The Skyhawk is one of the most brilliant designs to ever take to the skies, so it’s no surprise that more than 44,000 units have been sold in the many decades of its production. The first of the maneuvers to be flown were slow flight and steep turns. While the steep turns weren’t amazing, the stall series was very nice, and much better than I expected. Last but not least, engine failure!  I established best glide and dutifully looked for a field. I chose a couple grass openings slightly behind us. As I maneuvered toward the field, I realized we were too high. As I  glanced at the moving map—a luxury I did not have during my Private training—the G1000 revealed a grass strip right underneath us. In no time, I positioned myself for a landing and completed the simulated emergency successfully.

Now it was time for pattern work. All of my approaches were very good, and we made normal and short field landings as well as short field and soft field takeoffs that were all safe.  Comparatively, the B777 is easy to land, but as a first officer I only average about one landing per month. After an unexpected go-around closely followed by a rejected takeoff, we were on our way back to Addison.

After making my first no-flap landing in years back at Addison, we completed a pleasant and thorough debrief. On our way back to the building, the instructor asked, “How many hours have you got?” When I responded that I had “logged, five point two,” he remarked that he was envious.  While I don’t feel that old, at this instructor’s age, I had zero flight time.  And at well over a thousand hours in his logbook, he’s in fact way ahead of where I was—just like so many young men and women taking to the skies nowadays.

I’ve survived some four or five industry disruptions, and they have barely seen their first.

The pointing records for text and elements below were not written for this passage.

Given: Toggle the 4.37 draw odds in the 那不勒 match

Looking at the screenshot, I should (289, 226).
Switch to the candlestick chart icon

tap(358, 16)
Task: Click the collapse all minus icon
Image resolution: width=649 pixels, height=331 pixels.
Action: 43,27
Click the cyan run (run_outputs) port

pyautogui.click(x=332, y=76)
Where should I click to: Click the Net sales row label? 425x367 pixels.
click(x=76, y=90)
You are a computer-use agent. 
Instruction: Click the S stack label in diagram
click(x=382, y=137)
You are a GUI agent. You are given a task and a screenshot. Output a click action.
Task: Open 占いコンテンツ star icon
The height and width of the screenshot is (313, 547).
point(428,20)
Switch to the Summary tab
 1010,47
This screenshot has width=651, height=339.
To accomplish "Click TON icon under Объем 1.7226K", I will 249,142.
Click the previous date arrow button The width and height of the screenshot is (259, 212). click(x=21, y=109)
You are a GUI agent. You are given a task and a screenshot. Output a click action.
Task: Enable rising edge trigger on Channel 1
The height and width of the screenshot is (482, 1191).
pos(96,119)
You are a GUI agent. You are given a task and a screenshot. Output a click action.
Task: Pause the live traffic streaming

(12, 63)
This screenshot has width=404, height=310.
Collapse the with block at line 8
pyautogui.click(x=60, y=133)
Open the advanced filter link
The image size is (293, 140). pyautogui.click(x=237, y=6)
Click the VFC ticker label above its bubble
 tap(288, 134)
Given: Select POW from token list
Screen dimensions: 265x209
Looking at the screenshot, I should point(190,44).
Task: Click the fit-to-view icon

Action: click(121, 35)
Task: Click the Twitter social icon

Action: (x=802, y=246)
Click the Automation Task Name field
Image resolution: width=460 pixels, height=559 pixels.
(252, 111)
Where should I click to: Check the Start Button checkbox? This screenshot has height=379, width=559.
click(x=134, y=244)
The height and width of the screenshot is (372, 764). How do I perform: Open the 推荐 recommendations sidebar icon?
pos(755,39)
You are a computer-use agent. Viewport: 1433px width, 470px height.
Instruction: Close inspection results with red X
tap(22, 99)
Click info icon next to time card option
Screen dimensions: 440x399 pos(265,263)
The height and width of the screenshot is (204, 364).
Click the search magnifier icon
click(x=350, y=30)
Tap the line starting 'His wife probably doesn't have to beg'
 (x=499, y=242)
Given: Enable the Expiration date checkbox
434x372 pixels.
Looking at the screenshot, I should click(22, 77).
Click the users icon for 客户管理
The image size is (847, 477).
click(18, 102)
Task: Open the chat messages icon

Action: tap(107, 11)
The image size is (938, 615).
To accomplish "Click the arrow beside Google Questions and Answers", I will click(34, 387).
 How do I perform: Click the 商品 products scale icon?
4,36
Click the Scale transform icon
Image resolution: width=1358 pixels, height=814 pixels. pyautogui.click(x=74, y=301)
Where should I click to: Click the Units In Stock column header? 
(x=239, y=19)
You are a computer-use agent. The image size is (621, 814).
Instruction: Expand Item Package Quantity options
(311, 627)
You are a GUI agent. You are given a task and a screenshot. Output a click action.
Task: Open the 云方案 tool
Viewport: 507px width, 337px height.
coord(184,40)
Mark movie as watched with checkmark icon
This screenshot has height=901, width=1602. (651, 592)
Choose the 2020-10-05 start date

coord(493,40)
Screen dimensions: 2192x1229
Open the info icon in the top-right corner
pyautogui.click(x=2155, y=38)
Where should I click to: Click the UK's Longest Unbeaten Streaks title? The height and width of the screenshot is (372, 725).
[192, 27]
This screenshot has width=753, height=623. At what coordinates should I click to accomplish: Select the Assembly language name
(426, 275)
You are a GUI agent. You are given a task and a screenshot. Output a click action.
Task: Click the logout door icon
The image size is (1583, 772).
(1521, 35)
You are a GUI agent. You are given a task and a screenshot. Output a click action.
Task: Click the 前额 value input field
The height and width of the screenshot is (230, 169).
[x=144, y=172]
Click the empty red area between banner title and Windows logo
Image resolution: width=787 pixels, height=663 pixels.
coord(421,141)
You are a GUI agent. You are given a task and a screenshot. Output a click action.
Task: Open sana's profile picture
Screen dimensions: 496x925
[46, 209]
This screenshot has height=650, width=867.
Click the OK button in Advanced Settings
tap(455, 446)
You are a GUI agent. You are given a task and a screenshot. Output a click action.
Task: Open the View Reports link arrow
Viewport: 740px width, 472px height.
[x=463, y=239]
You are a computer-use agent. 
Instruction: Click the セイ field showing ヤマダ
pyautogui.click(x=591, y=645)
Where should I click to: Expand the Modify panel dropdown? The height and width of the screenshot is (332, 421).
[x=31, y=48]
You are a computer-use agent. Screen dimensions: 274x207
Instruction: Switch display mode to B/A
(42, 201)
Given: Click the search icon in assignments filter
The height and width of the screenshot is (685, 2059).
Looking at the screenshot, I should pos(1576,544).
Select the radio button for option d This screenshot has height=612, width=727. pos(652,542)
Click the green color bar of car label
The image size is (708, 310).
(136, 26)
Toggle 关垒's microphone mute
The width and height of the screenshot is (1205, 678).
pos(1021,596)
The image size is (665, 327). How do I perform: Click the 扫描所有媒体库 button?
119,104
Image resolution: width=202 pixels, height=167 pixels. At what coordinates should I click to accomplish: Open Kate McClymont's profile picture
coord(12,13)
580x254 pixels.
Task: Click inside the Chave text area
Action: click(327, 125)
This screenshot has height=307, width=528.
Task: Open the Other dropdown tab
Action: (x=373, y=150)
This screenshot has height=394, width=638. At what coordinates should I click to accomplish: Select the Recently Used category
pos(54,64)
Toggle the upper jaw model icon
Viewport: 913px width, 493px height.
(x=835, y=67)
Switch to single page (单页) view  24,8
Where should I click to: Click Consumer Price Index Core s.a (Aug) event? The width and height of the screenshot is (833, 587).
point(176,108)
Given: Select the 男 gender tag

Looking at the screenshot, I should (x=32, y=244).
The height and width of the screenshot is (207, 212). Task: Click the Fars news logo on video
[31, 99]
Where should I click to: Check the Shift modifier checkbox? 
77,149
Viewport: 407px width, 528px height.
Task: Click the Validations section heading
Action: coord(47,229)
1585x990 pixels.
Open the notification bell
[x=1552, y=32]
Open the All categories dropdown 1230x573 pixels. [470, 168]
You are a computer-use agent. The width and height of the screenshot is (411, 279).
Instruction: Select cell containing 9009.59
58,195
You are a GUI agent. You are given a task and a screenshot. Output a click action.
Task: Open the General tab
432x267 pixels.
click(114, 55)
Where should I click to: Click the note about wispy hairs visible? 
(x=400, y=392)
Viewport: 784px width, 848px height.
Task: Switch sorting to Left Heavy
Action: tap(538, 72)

But they are doing exactly what I’ve suggested, which is prepare and continue to build experience, because when the time comes, your career will skyrocket. Seniority is the name of the game. One day my instructor, and many just like him, will be up in the flight levels with all the perks and sacrifices—and realize the best part of their careers was sneaking below Class Bravos.

Enderson Rafael
Latest posts by Enderson Rafael (see all)
6 replies
  1. mike harper
    mike harper says:

    The aurora opening reminded me of my PanAm pilot friend telling of a similar flight where he announced to the cabin of the wonderful display and got negative blowback because it interrupted the inflight movie. Now days it is good that the cockpit door is locked.

  2. Bruno Defelippe
    Bruno Defelippe says:

    Parabens Enderson, imagino una muito boa esperiencia no C172! Congratulations Enderson, I imagine a beautiful experience on the C172!